# Growing Moss fast?



## timwag2001 (Jul 3, 2009)

you could always attach it to some driftwood or something that is somewhat porous. i dont have any experience with java moss but i've read some posts that say that have better luck getting it to grow faster when it is spread out thin. maybe because it gets more light to all of the plant?
maybe you can spread it thin till it grows and then bunch it up in the corner of the tank and then spread some more and keep doing that.


----------



## F22 (Sep 21, 2008)

i have managed to grow it faster out of water than in water... I put mine on a log or driftwood and put a spray bar with a timer over it and bam... fast growth. good light is clutch with this method though.


----------



## timwag2001 (Jul 3, 2009)

java moss is a lower light plant right? how much light did you need in out of the water?


----------



## python (Mar 21, 2007)

Spread it thin and get it as close to the surface as possible.

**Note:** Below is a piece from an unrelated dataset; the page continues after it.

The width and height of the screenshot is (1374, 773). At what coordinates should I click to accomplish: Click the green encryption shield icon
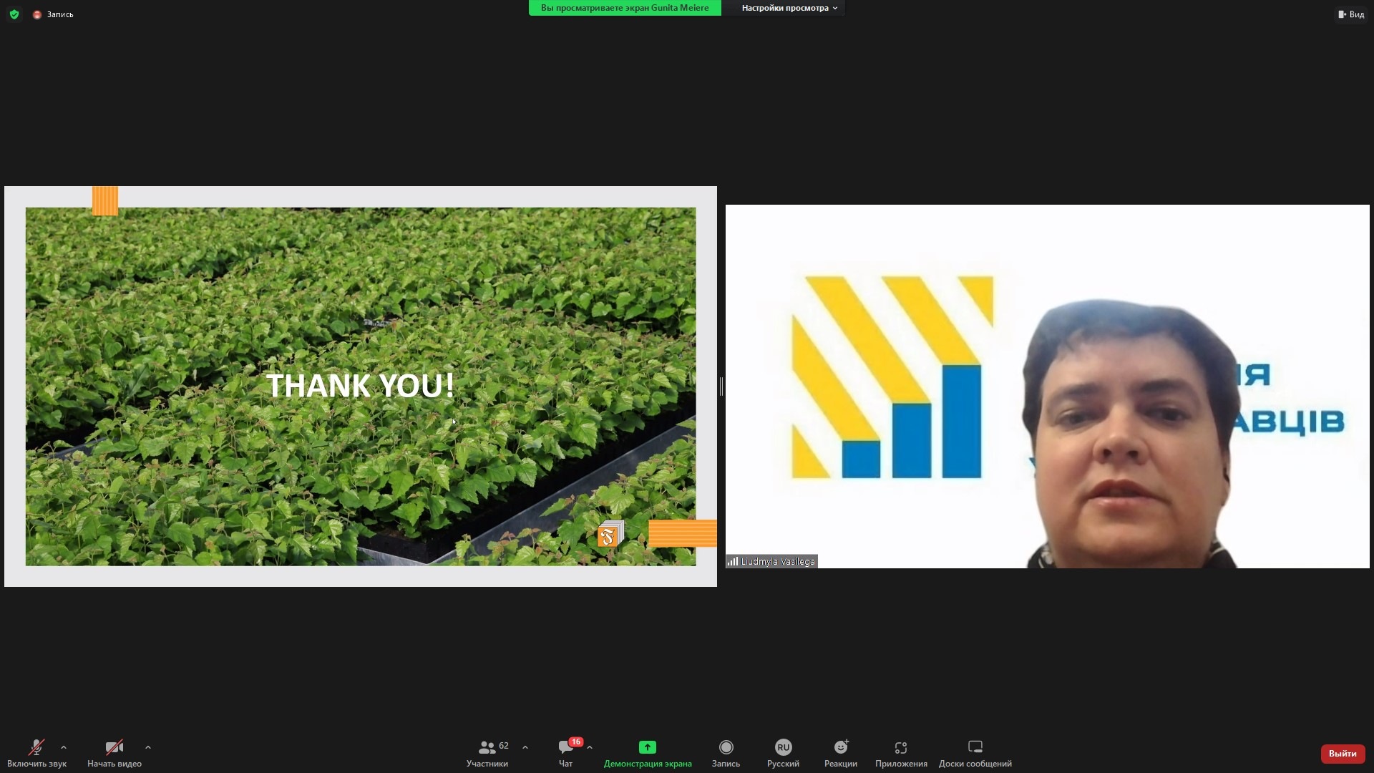pyautogui.click(x=14, y=14)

I think it also grows faster if you attach it to something.


----------



## SamH (Jul 17, 2009)

I'm trying to grow some outside in full sunlight in this. Plan on harvesting 1/2 of it when it gets full. Have I got the right idea?


----------



## fish dork (Jan 13, 2008)

Spread it thin as mentioned. I would attach it to something as well. It starts out slow but once it gets a bit of growth start trimming it. The growth will start to explode after that and you'll be trimming it regularly. I keep mine about an inch long and it grows in 1.4WPG, pressurized CO2. I have to trim it almost weekly.


----------



## F22 (Sep 21, 2008)

yes, but try to keep the water moving over it or you get dead area


----------



## fish dork (Jan 13, 2008)

Ninja'd! I haven't tried growing it like that so I'll be watching to see how it does. In the aquarium I have found it does grow faster when attached to something rather than floating.


----------



## Kisho3 (Nov 26, 2009)

SamH said:


> I'm trying to grow some outside in full sunlight in this. Plan on harvesting 1/2 of it when it gets full. Have I got the right idea?

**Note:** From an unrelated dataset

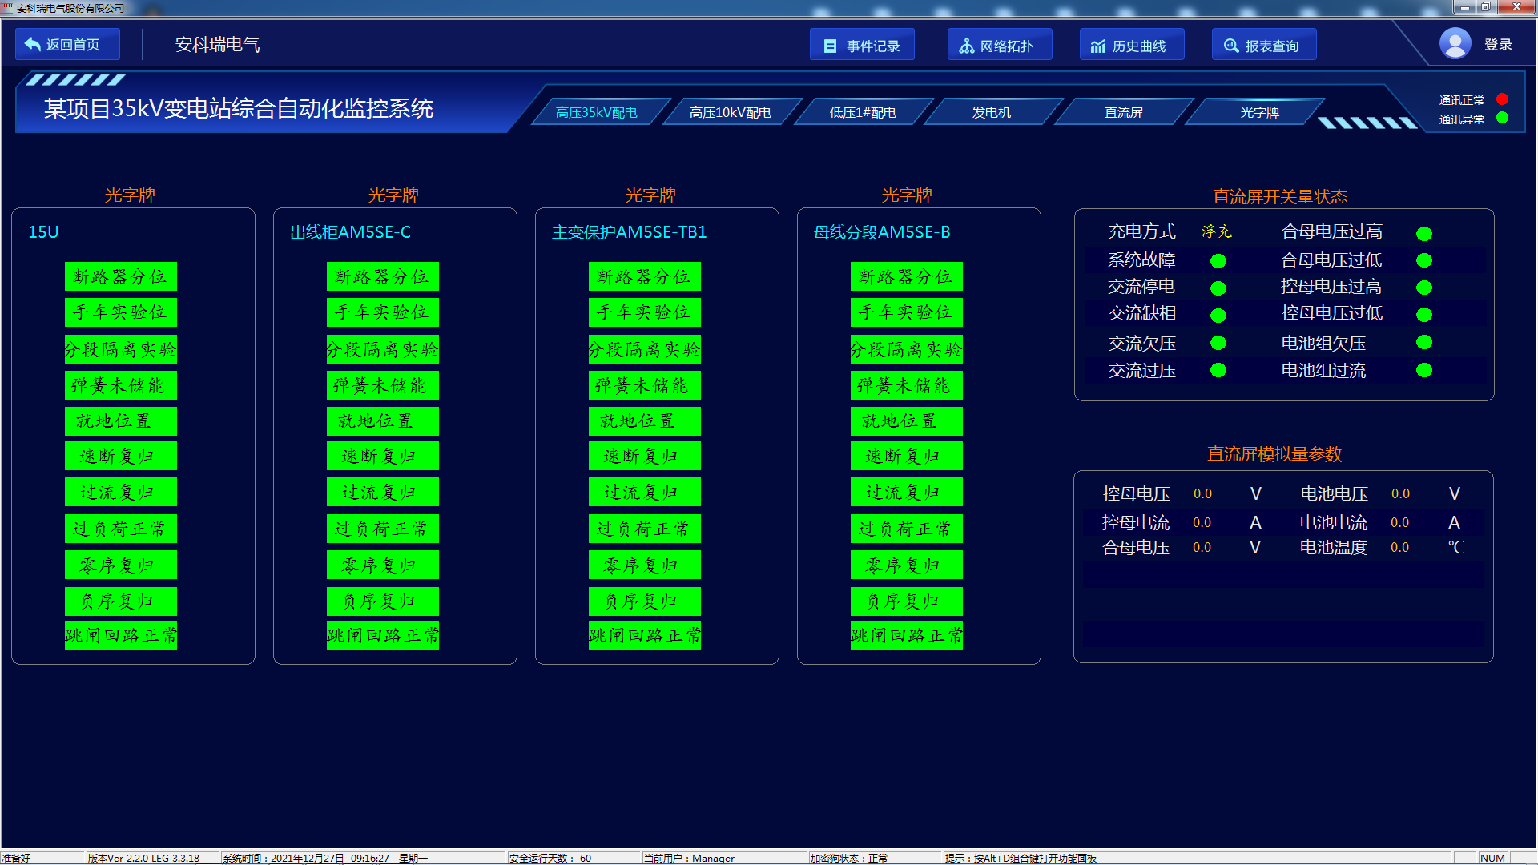The image size is (1538, 865).
Task: Open the 直流屏 tab
Action: pos(1123,112)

If I were you, I'd try attaching your moss to something. Maybe some rocks or a twig? Or maybe you can fold it onto a tiny piece of mesh (gutter guard)? I've heard that in general mosses tend to lose its stature and structure if you let it free float and what not, becoming more stringy. Attaching it to something will allow the moss to look its best. I haven't tended moss before either XD Sorry all my info is just from researching. But I'm waiting for my Christmas moss to arrive in the mail :hihi: Until then. . .


----------



## SamH (Jul 17, 2009)

I have the moss in almost all of my tanks but it's in use at the moment. I really want to give growing it like this a go before I have to spend money on buying some more.


----------



## SamH (Jul 17, 2009)

I figure that since this dish is only 2" high max and about 20" wide, the moss should cover the surface, right? All I want is a big mat that I can use when I need to, I don't need structure yet.


----------